What are Employer HIPAA Violations?
Does HIPAA apply to employers? HIPAA requires covered entities and business associates to secure protected health information (PHI). PHI is individually identifiable health information that is used to communicate past, present, or future health, the provision of healthcare, or the payment for the provision of healthcare. Employers’ human resources departments often collect information on employees that may be considered PHI. However, if the information isn’t used for the previously mentioned purposes, the employer is not subject to HIPAA.
However, employers’ self-insured health plans do fall under HIPAA jurisdiction, since they would have access to PHI to administer the health plan. As such, the employer would be required to safeguard PHI. If the employer failed to safeguard their employees’ PHI, this would be an employer HIPAA violation.
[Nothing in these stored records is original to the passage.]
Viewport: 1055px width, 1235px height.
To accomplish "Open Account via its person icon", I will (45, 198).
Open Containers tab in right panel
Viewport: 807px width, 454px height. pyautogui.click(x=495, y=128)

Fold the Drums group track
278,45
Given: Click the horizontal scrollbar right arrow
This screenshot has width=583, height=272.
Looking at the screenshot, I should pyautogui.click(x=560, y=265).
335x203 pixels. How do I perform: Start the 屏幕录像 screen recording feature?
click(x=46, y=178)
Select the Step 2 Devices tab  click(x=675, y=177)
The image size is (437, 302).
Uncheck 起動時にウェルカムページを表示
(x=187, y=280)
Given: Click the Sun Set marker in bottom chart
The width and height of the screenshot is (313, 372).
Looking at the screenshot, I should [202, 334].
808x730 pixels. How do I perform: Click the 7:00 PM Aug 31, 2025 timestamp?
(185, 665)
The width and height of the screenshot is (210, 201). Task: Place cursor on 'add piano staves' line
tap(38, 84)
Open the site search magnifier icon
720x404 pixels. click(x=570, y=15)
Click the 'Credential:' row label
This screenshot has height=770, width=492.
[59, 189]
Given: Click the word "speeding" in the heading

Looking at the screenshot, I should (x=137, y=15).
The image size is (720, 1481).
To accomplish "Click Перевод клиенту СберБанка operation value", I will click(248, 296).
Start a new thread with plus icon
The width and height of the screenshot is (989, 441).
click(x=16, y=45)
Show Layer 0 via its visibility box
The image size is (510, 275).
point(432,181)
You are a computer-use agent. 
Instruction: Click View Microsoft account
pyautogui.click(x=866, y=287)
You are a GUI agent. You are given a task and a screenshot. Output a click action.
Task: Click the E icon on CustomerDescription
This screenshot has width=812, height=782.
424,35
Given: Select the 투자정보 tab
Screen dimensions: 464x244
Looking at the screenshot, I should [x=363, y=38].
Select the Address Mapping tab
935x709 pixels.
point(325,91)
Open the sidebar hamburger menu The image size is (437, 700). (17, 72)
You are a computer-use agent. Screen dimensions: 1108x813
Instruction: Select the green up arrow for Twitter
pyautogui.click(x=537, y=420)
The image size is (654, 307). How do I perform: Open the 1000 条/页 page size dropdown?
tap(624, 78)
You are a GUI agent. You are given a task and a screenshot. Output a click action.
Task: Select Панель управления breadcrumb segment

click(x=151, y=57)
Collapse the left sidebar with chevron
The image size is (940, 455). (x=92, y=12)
Employer HIPAA Violations and COVID-19 Testing
The Equal Employment Opportunity Commission (EEOC) released guidance on employee testing stating that testing must be consistent with business necessity, mandatory medical tests must be job related, and tests should be reliable and accurate.
“Applying this standard to the current circumstances of the COVID-19 pandemic, employers may take steps to determine if employees entering the workplace have COVID-19 because an individual with the virus will pose a direct threat to the health of others,” stated the EEOC.
Christopher Durham, an attorney with Duane Morris in Philadelphia, has made the following recommendations for employer COVID-19 testing:
◈ If employers decide to test employees for COVID-19, they must do so on a nondiscriminatory basis. This means that if an employer tests one employee, they must test all employees.
◈ Testing records must be confidential. If an employee tests positive, their identity cannot be revealed.
◈ Testing, screening, or inquiries that are not necessary to address potential direct threat are prohibited.
◈ If an employee has a medical condition that requires alternative testing, the employer must make accommodations for such testing.
◈ If an employee refuses testing, employers will need to consider how to handle an employee’s refusal. For example, the employer could refuse access to the worksite for employees that refuse testing.
◈ If an employee cannot access the worksite while waiting to be tested, or awaiting test results, there may be an obligation to compensate the employee under wage and hour laws for time spent waiting.
◈ Employees should be required to consent in writing to the screening.
◈ Employers should consider test accuracy when selecting a test to use.
◈ There should be predetermined conditions for an employee who tests positive to be able to return to the workplace.
◈ Employers must consider the implications of a positive test result (i.e., exposure implications for employees that may have come into contact with the positive employee in the days leading up to the positive test).